The center is the (x,y,z) point the camera is focusing at. You're basically looking along an imaginary ray from the position to the center.
Now, your camera could still be looking any direction around this vector (e.g., it could be upsidedown, but still looking along the same direction). The up vector is a vector, not a position. It, along with that imaginary vector from the position to the center, form a plane. This is the camera's y-z plane.
Using OpenGL I'm attempting to draw a primitive map of my campus.
Can anyone explain to me how panning, zooming and rotating is usually implemented?
For example, with panning and zooming, is that simply me adjusting my viewport? So I plot and draw all my lines that compose my map, and then as the user clicks and drags it adjusts my viewport?

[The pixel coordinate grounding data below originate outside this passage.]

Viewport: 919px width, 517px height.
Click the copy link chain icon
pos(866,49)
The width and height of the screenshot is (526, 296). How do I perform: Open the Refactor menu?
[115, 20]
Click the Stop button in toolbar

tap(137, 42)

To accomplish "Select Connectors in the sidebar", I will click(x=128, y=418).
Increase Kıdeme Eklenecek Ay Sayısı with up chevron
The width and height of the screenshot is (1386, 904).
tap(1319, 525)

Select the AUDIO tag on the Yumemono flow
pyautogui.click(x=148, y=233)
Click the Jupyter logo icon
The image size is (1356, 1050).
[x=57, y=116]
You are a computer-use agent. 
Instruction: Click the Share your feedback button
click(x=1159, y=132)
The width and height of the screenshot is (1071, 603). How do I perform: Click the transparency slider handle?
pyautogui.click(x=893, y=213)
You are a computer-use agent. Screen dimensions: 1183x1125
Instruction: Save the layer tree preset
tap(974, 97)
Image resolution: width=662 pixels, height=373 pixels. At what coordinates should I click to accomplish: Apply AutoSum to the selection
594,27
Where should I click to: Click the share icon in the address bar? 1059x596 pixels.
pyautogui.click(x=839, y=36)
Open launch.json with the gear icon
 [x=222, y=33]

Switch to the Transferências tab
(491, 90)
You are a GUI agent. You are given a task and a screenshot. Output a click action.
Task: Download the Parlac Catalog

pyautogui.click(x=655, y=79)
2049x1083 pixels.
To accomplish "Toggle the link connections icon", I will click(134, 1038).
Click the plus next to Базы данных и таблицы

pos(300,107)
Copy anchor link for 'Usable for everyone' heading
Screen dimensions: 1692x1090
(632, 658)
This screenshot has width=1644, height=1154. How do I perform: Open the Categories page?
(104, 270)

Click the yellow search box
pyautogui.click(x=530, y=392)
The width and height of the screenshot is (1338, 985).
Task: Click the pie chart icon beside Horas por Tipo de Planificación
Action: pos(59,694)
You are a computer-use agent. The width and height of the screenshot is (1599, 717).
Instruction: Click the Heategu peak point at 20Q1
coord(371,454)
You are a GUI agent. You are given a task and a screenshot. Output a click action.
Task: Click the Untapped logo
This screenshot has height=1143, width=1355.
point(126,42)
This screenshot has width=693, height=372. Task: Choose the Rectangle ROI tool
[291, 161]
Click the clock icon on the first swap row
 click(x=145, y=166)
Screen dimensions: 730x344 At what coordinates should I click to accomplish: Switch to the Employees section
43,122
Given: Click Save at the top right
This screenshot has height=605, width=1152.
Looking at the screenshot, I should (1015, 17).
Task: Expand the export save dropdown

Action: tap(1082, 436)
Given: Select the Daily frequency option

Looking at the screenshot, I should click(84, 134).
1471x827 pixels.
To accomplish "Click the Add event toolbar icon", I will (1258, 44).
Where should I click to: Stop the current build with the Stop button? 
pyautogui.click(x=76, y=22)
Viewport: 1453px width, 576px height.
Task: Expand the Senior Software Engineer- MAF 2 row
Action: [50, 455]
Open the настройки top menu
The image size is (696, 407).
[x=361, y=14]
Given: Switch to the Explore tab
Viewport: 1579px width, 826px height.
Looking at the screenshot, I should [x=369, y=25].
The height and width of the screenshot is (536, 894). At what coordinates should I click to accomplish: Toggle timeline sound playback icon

For panning, does it shift the x/y values of my viewport and for zooming does it increase/decrease my viewport by some amount? What about for rotation?
For rotation, do I have to do affine transforms for each polyline that represents my campus map? Won't this be expensive to do on the fly on a decent sized map?
Or, is the viewport left the same and panning/zooming/rotation is done in some otherway?
For example, if you go to this link you'll see him describe panning and zooming exactly how I have above, by modifying the viewport.
Is this not correct?
They're achieved by applying a series of glTranslate, glRotate commands (that represent camera position and orientation) before drawing the scene. (technically, you're rotating the whole scene!)
There are utility functions like gluLookAt which sorta abstract some details about this.
To simplyify things, assume you have two vectors representing your camera: position and direction.
gluLookAt takes the position, destination, and up vector.
If you implement a vector class, destinaion = position + direction should give you a destination point.
Again to make things simple, you can assume the up vector to always be (0,1,0)
Then, before rendering anything in your scene, load the identity matrix and call gluLookAt
glMatrixMode(GL_MODELVIEW);
glLoadIdentity();
gluLookAt( source.x, source.y, source.z, destination.x, destination.y, destination.z, 0, 1, 0 );
Then start drawing your objects
You can let the user span by changing the position slightly to the right or to the left. Rotation is a bit more complicated as you have to rotate the direction vector. Assuming that what you're rotating is the camera, not some object in the scene.
One problem is, if you only have a direction vector "forward" how do you move it? where is the right and left?
My approach in this case is to just take the cross product of "direction" and (0,1,0).
Now you can move the camera to the left and to the right using something like:
position = position + right * amount; //amount < 0 moves to the left
You can move forward using the "direction vector", but IMO it's better to restrict movement to a horizontal plane, so get the forward vector the same way we got the right vector:
forward = cross( up, right )
To be honest, this is somewhat of a hackish approach.
The proper approach is to use a more "sophisticated" data structure to represent the "orientation" of the camera, not just the forward direction. However, since you're just starting out, it's good to take things one step at a time.
All of these "actions" can be achieved using model-view matrix transformation functions. You should read about glTranslatef (panning), glScalef (zoom), glRotatef (rotation). You also should need to read some basic tutorial about OpenGL, you might find this link useful.
Generally there are three steps that are applied whenever you reference any point in 3d space within opengl.
Given a Local point
Local -> World Transform
World -> Camera Transform
Camera -> Screen Transform (usually a projection. depends on if you're using perspective or orthogonal)
Each of these transforms is taking your 3d point, and multiplying by a matrix.
When you are rotating the camera, it is generally changing the world -> camera transform by multiplying the transform matrix by your rotation/pan/zoom affine transformation. Since all of your points are re-rendered each frame, the new matrix gets applied to your points, and it gives the appearance of a rotation.